In particular true worship focuses on the God who had made himself known in the crucified and risen Lord Jesus. We see this in the way in which Jesus introduced the theme of true worship: “The hour is coming and is now here, when the true worshippers will worship the Father in spirit and truth” (4.23). This term, “the hour”, appears a number of times in John’s Gospel, and is always associated with the death of Jesus and his subsequent exaltation. For example, when Greeks came looking for him after his triumphal entry into Jerusalem, Jesus said, “The hour has now come for the Son of Man to be glorified” (John 12.23). Later as John begins his account of the Last Supper, we read, “Now before the festival of the Passover, Jesus knew that his hour had come to depart from this world and go to the Father” (John 13.1). In other words, it is in the darkness of the Cross as also in the light of Easter Day that we begin to see the truth of God as it was in Jesus – and only then “can people worship him as he really is” (John 4.24 GNB).

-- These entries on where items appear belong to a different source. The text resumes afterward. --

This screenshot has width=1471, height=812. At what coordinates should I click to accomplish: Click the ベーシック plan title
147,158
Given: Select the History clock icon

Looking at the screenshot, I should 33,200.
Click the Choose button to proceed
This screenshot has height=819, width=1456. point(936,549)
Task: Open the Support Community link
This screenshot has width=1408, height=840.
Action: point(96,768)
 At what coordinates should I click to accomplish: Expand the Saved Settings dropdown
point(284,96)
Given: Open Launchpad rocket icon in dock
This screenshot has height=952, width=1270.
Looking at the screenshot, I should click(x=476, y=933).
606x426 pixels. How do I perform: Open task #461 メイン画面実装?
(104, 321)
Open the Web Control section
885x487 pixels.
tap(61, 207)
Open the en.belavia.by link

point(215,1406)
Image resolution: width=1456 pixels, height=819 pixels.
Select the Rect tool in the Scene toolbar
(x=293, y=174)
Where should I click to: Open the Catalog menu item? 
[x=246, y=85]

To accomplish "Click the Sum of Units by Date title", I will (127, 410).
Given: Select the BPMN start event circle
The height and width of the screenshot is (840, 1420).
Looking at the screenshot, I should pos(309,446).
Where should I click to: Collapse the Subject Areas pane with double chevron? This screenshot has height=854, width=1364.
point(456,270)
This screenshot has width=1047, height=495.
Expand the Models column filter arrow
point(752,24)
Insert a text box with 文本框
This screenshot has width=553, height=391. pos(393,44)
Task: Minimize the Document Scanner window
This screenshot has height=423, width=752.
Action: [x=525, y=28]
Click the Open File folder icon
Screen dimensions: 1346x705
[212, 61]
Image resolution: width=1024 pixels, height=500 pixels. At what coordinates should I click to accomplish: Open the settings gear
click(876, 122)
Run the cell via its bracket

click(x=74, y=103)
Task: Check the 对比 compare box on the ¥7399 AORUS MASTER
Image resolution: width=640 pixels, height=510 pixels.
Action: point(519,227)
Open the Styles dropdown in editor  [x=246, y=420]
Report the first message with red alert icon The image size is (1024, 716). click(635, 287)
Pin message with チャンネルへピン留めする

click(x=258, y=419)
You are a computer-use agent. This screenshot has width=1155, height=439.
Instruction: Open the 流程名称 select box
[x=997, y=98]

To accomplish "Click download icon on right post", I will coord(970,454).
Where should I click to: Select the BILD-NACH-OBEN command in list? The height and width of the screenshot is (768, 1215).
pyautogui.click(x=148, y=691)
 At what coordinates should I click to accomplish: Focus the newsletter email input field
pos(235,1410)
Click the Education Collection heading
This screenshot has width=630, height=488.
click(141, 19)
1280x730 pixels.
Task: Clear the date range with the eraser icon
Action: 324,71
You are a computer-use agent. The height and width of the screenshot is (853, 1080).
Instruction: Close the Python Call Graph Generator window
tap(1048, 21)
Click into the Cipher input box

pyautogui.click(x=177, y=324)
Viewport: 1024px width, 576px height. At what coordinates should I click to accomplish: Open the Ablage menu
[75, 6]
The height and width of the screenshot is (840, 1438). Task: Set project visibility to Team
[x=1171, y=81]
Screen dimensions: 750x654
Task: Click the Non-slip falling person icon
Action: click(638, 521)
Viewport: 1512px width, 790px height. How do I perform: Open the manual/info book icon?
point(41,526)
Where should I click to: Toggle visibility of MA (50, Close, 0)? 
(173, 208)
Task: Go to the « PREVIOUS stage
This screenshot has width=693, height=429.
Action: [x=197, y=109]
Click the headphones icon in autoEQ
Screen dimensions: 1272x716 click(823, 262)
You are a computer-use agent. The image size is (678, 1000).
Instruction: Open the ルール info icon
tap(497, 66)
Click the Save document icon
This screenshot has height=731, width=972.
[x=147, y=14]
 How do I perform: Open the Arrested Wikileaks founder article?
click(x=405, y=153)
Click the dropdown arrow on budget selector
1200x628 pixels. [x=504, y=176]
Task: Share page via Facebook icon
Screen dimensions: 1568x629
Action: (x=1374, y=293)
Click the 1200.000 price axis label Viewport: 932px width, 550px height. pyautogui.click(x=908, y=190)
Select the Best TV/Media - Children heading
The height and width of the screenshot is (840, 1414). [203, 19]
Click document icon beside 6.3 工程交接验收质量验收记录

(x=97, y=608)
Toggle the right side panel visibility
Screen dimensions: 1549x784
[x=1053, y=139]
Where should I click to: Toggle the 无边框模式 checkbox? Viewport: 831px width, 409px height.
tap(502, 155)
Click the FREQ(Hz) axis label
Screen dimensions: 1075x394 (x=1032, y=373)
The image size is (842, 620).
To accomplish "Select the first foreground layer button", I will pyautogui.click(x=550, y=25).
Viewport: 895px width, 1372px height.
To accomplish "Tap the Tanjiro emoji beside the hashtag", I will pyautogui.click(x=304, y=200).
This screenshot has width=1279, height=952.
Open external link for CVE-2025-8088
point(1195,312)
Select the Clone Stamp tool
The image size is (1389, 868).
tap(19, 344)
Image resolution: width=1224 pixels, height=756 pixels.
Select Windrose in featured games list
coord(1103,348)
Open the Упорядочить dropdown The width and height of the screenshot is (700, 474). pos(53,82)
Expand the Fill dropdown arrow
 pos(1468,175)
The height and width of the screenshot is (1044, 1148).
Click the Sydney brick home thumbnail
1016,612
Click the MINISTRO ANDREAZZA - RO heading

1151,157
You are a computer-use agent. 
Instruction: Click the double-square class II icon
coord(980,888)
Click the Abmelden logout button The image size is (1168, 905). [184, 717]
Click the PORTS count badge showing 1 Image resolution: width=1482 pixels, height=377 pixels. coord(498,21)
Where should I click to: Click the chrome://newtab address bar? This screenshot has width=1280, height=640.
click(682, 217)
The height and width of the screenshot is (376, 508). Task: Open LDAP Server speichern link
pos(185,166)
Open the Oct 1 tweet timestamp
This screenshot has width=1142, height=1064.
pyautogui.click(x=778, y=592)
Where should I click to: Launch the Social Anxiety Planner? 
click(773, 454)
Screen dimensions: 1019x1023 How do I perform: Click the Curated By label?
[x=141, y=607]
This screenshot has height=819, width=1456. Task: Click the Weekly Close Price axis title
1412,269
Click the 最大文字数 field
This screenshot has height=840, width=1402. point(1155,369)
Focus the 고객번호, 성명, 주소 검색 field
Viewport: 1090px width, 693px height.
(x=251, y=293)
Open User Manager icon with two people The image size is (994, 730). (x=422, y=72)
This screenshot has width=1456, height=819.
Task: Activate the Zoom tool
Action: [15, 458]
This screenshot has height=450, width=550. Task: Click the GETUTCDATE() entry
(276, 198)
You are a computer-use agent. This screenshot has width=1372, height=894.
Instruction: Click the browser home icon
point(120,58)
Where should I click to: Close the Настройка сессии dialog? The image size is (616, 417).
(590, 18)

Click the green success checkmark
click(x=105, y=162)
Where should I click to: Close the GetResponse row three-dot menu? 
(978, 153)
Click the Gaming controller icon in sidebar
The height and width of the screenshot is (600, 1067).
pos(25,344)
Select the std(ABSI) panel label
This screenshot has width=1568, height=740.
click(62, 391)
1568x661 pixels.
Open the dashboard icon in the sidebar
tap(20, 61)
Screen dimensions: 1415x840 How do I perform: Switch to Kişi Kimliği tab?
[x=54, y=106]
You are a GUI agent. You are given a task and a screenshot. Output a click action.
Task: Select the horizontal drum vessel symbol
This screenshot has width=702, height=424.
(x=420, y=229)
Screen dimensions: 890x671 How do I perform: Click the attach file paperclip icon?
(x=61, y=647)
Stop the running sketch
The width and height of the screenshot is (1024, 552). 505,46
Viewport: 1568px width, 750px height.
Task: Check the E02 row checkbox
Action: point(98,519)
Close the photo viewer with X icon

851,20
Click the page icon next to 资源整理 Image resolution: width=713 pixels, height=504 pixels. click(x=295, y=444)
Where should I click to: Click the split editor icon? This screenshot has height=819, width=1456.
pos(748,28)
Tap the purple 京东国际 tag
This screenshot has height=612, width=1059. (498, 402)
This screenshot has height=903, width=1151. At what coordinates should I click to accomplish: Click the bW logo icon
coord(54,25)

So in the light of Jesus’ conversation with the woman at the well, let’s reflect on what it means to worship God in a way that pleases him. For many people today worship is about pleasing self. We choose a church because it has a worship style which pleases us. Yet the essence of true worship is that we should be seeking to please God. True worship must have God at the centre. That is the meaning of the English word ‘worship’. Derived from an Anglo-Saxon word ‘weorthscipe’, worship is an abbreviation for ‘worthship’. In worship we acknowledge the worth of God. In worship we celebrate who God is and what he has done for us. Worship is all about putting God at the centre.
There is no one right way to worship God. God doesn’t care two hoots whether we worship him with a Bach chorale or a modern song – dare I say it, God is tone-deaf. What he wants is our worship.
What’s more, he wants worship which arises from the Spirit. The Spirit can be at work in worship that is carefully prepared and thought-through. After all, we speak of the Scriptures being ‘Spirit-inspired’, but much of Scripture has gone through a long process of careful construction. What is true of Scripture, should also be true of sermons. The fact is that neither liturgical nor free worship is necessarily more spiritual than the other. They are but different forms of worship. The key to worship is that it arises from our hearts, hearts which have been touched by the Spirit of God.
Finally, true worship responds to the truth in Jesus. For Jesus is the truth (John 14.6), in the sense that he alone reveals the truth about God, and therefore he is the only true and living way to the Father. True worship is always Christo-centric. It centres on the God who has above all made himself known in Jesus who died for us on the Cross and who rose for us on the third day. It is when we begin to see what God has done for us in Jesus, that we in turn want to respond by giving our all to him in worship. There is therefore no more fitting a place for worship, than around the Table of the Lord.